Instruction | Can you write out again, word for word, everything from the line containing "Find the location" down to the line containing "coordinates (1451, 1021).", with both of those lines included?

(Dataset entries)
************
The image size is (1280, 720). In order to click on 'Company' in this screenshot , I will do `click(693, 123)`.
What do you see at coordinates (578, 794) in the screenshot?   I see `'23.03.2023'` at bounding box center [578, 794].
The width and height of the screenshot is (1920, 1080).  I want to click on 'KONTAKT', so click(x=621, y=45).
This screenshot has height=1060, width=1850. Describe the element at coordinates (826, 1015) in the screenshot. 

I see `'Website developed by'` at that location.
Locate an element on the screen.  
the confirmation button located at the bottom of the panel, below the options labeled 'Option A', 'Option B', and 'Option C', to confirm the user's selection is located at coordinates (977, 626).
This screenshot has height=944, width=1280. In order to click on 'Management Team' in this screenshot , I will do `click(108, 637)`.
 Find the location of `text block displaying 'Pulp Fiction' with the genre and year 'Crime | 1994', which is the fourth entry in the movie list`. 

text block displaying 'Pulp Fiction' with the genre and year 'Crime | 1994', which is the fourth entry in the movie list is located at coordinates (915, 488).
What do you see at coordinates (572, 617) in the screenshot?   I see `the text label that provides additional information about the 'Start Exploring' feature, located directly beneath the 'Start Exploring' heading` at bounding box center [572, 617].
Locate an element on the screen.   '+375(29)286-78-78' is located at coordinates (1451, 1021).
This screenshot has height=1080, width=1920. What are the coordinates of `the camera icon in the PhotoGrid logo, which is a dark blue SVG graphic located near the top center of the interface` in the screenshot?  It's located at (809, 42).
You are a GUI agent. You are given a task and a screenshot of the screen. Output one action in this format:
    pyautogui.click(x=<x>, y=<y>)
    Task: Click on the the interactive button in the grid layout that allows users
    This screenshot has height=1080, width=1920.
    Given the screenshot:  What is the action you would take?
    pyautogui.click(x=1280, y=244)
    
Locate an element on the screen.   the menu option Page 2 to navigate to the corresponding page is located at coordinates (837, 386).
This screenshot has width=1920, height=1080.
************
Output of the task |
 Find the location of `text block displaying 'Pulp Fiction' with the genre and year 'Crime | 1994', which is the fourth entry in the movie list`. 

text block displaying 'Pulp Fiction' with the genre and year 'Crime | 1994', which is the fourth entry in the movie list is located at coordinates (915, 488).
What do you see at coordinates (572, 617) in the screenshot?   I see `the text label that provides additional information about the 'Start Exploring' feature, located directly beneath the 'Start Exploring' heading` at bounding box center [572, 617].
Locate an element on the screen.   '+375(29)286-78-78' is located at coordinates (1451, 1021).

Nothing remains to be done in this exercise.